Enova, being an online lender, has a collection of loans with outstanding account receivables for each product. A huge impetus to forecast each loan’s performance throughout its entire lifetime comes from the introduction of a new accounting standard by the Financial Accounting Standards Board (FASB) in June 2016. The Current Expected Credit Loss (CECL) standard is required by FASB of lenders to estimate the allowances for credit losses during the lifetime of its financial instruments. To put it simply, lenders are expected to budget an allowance for loan losses to offset potential charge-off risks on all scheduled future payments on each loan until the end of its loan term.

Ideally, we would collect on the entirety of every loan’s scheduled payments into the future on the scheduled due dates, but in reality, each loan is exposed to multiple “risks”, including the risk of charging-off.
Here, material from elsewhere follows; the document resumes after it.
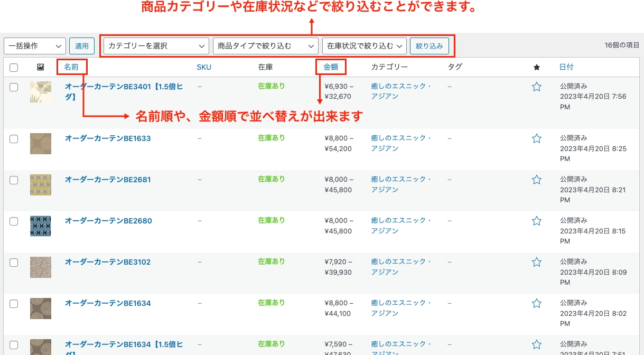Screen dimensions: 644x355
Task: Star the オーダーカーテンBE3401 product
Action: (x=537, y=87)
Hence, we primarily apply survival techniques with 2 main objectives: 1) to remain compliant with CECL standards, we must determine how much to budget for loan loss reserves for the entirety of every loan’s lifetime, and 2) we must also accurately reflect the changes in the performance of each loan throughout its lifetime for us to estimate the present Lifetime Value of every loan on the books. With these objectives, we are especially concerned with the charge-off event (where a loan is unable to be repaid and will be denoted in our accounting books as a loss).

Section 3: How do we use survival approaches at Enova’s Business Forecasting team?

As mentioned, the survival response is not a singular value but instead (at least) a tuple denoting an event along with the time to event.

For each loan, it seems intuitive to define T as T = time of last observation of loan with active status – funding time, and the event of interest as the charge-off event.

However, if we were to have the event denote the charge-off event, and T = time of last observation of loan with active status – funding time, we face a problem: what about competing risks? We chose the most straightforward approach, to instead re-express T as T = time of last observation of loan until charge-off status – funding time. This means that any loan that pays off the entirety of its due payments will not be treated as terminated but instead lives forever. In doing so, we must be aware of the fact that the entire analysis is now from the perspective of a singular risk, almost akin to “marginalizing” over the other risks. Therefore, there will be several estimates, e.g. time to failure, that would not be accurately obtained from such a perspective, since each loan could have “failed” from other non-charge-off events.

Now, each observation can be associated with a set of features that describe it. This means that we can take this a step further and attempt the use of survival models instead of summary statistics to describe the likely survival distribution of individual observations.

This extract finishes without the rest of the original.